Document segment ::

^^^^^^^^

Seeing the Northern Lights is one thing - but have you ever seen a *city* up there?

Yes, like that scene in ep. 1 of 'His Dark Materials'.

Because here's the weird thing: they exist. You can indeed see cities in the sky. There's actual science on this.

Stay with me. 🧵(1/)

That’s what Jesuit priest Father Domenico Giardina saw on August 14, 1643. Looking across the Strait of Messina (Sicily), he beheld “a city all floating in the air...so splendid, so adorned with magnificent buildings, all of which was found on a base of a luminous crystal.”

2/

If his record is to be believed - as he watched, the city shimmered and became a garden.

And then a forest.

And finally a landscape of vast armies, locked in combat over the ruins of buildings...

Before the whole thing disappeared completely.

Blimey.

3/

"DRUGS!" predictably scream modern critics of this account. Was he high?

^^^^^^^^

Dataset records ::
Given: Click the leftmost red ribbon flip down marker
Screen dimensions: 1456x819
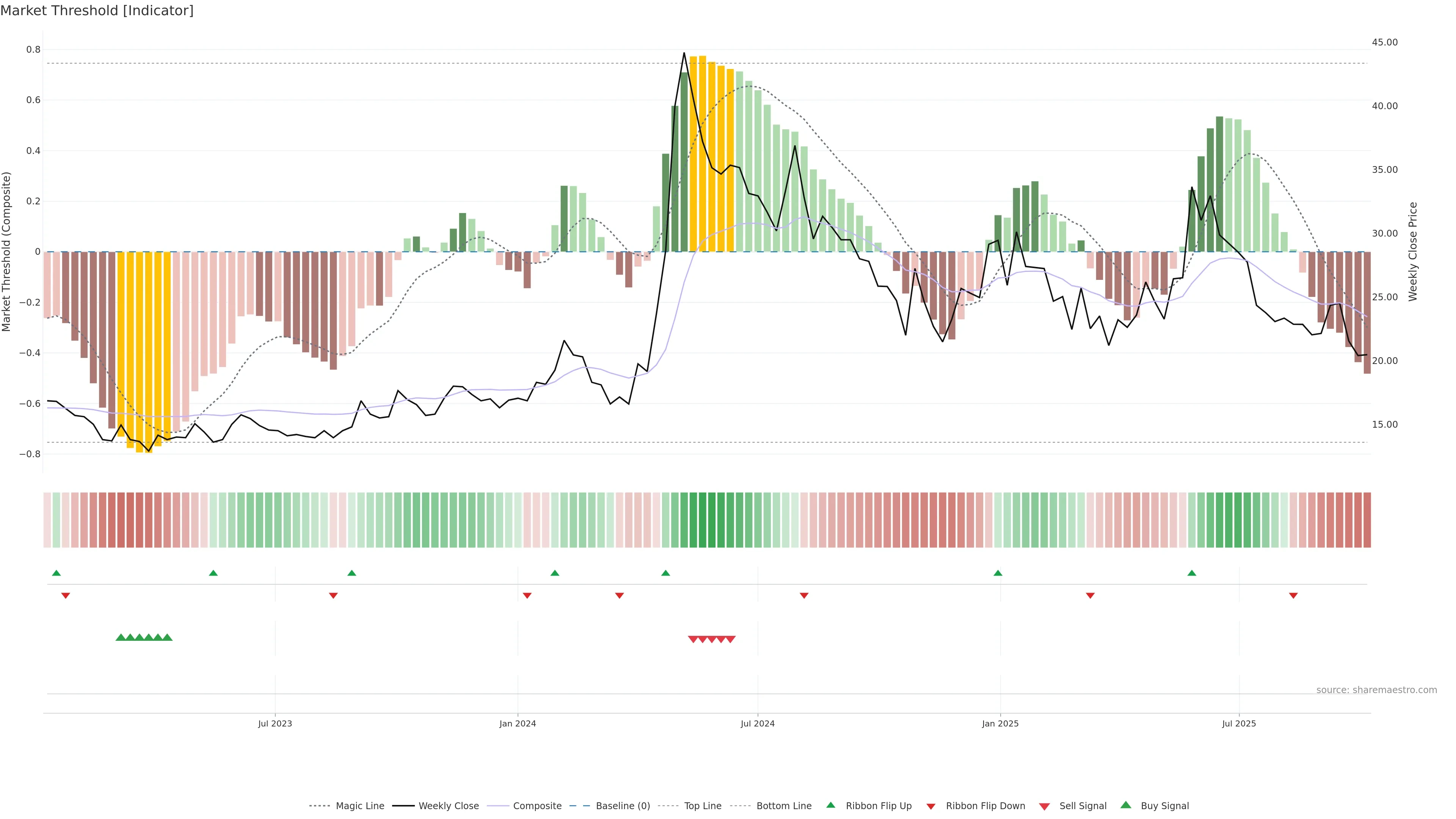Looking at the screenshot, I should (66, 596).
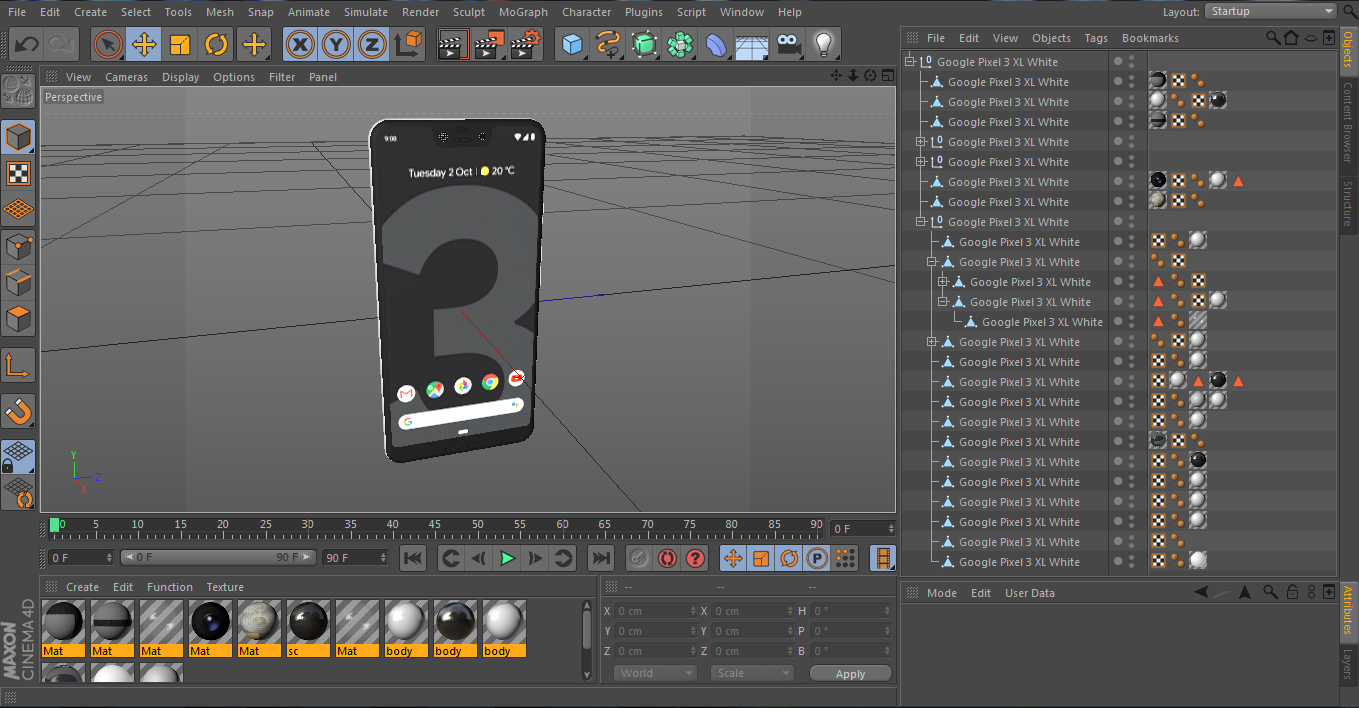Screen dimensions: 1359x708
Task: Open the MoGraph menu
Action: (523, 12)
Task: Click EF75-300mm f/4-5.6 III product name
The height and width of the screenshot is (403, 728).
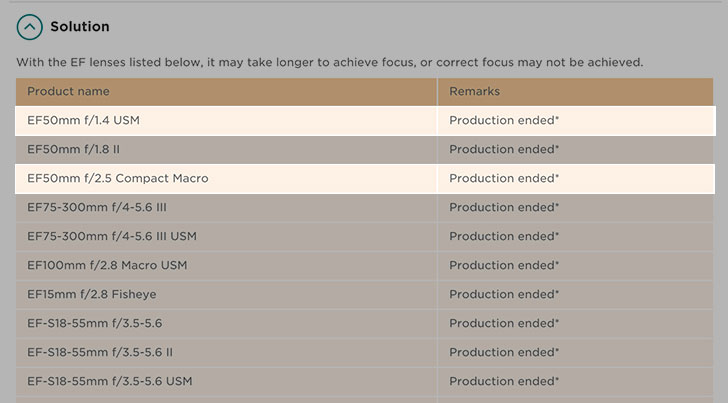Action: (x=97, y=208)
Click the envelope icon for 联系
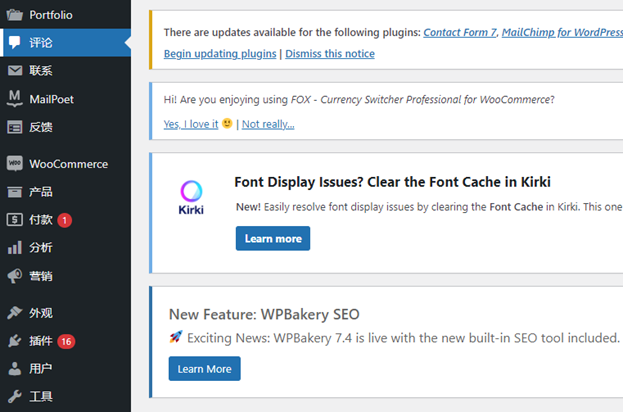This screenshot has width=623, height=412. pos(15,71)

^^^^^^^^

Instructions ::
• a. In the thread on cities in the sky, what reason does the writer give for claiming that a city can really be seen up there, like the scene in 'His Dark Materials'? Answer in one to three sentences.
• b. Continue the thread on cities in the sky from the point where it stops.

Task responses ::
• a. The writer says such cities actually exist and that you can indeed see them in the sky. The writer backs this with the claim that there is actual science on it.

• b.
It's true that by the 17thC, Jesuits had started drinking the tea of a psychoactive plant from Ecuador called Guayasa (similar to Yerba Mate).

But not priests. And no evidence of *him* doing it.

4/

BTW, his analysis of this was amazingly scientific: he guessed that minerals and salts “rise up in hot weather in vapours from the sea to form clouds, which then condense...to become a moving, polyhedrical mirror.”

This, 61 years before Newton's "Opticks". Dead impressive.

5/

Still, it's easy to write this off as delusion or fabrication.

Except - these floating cities keep appearing.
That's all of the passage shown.